Nach § 17 Abs. 4 Satz 1 WBO a.F. war der Antrag innerhalb von zwei Wochen
nach Bekanntgabe des ablehnenden Bescheides einzureichen. Der Bescheid
des Kommandeurs des ...kommandos ... und Standortältesten ... vom 8. Juli
2008, mit dem die weitere Beschwerde vom 31. März 2008 zurückgewiesen
wurde, ist dem Antragsteller ausweislich des Empfangsscheins am 14. Juli
2008 zugestellt worden. Der unter dem 28. Juli 2008 verfasste Antrag auf
Entscheidung des Truppendienstgerichts, der noch am selben Tag bei dem
Kompaniechef der 1./...bataillon ... eingegangen ist, war daher rechtzeitig, weil
die Zwei-Wochen-Frist des § 17 Abs. 4 Satz 1 WBO a.F. an diesem Tag ablief.

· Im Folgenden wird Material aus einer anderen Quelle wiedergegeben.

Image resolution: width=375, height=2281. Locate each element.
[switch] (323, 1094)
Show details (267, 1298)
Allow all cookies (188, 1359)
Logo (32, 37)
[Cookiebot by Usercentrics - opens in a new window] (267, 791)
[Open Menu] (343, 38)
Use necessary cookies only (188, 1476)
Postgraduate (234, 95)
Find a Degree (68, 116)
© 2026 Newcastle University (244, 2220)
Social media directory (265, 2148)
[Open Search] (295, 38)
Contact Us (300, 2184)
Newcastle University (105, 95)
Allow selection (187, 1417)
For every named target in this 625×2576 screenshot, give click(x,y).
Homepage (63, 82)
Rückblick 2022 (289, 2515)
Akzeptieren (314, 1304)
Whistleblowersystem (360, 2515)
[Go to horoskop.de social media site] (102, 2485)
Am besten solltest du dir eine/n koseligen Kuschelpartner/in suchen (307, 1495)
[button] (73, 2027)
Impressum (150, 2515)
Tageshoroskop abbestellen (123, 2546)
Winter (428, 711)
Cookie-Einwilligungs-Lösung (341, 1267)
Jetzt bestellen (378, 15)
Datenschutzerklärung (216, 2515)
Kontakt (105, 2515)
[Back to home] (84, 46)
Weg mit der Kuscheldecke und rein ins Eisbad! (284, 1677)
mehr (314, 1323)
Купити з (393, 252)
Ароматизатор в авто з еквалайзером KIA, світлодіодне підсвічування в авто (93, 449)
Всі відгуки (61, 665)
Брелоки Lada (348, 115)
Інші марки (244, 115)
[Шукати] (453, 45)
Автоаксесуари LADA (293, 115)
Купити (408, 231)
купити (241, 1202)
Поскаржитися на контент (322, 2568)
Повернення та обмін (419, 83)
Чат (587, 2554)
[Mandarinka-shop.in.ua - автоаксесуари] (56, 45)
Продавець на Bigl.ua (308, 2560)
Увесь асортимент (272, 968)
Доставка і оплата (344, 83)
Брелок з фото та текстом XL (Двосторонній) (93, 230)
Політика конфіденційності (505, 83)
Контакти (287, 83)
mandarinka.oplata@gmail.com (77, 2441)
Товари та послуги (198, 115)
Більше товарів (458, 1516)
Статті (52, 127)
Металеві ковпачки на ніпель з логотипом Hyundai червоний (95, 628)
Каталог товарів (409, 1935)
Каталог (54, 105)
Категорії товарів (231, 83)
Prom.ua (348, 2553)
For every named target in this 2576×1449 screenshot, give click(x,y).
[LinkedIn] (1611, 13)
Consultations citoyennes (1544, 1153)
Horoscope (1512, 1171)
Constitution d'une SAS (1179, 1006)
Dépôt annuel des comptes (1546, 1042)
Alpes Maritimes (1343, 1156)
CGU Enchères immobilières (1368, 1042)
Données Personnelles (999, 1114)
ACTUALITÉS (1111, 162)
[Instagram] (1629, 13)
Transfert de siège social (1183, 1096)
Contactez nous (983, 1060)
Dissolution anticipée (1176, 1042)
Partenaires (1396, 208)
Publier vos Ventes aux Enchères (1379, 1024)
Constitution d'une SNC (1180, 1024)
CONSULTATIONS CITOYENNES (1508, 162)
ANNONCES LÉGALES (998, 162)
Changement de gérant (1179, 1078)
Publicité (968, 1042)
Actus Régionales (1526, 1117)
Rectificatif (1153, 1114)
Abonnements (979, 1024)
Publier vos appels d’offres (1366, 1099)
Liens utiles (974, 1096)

Entgegen der Ansicht des Truppendienstgerichts und des Bundesministers der
Verteidigung - PSZ I 7 - begann die Frist nicht bereits am 8. Juli 2008. An
diesem Tag ist dem Antragsteller der Bescheid vom 8. Juli 2008 „per Telefax
vorab“ übersandt worden. Nach § 17 Abs. 4 Satz 1 WBO a.F. begann die Frist
mit der Bekanntgabe des ablehnenden Bescheids. Wie der Bescheid
bekanntzugeben ist, folgt aus § 16 Abs. 4 i.V.m. § 12 Abs. 1 Satz 3 WBO in der
Fassung des Art. 2 Abs. 9 des Gesetzes vom 12. August 2005 (BGBl I S.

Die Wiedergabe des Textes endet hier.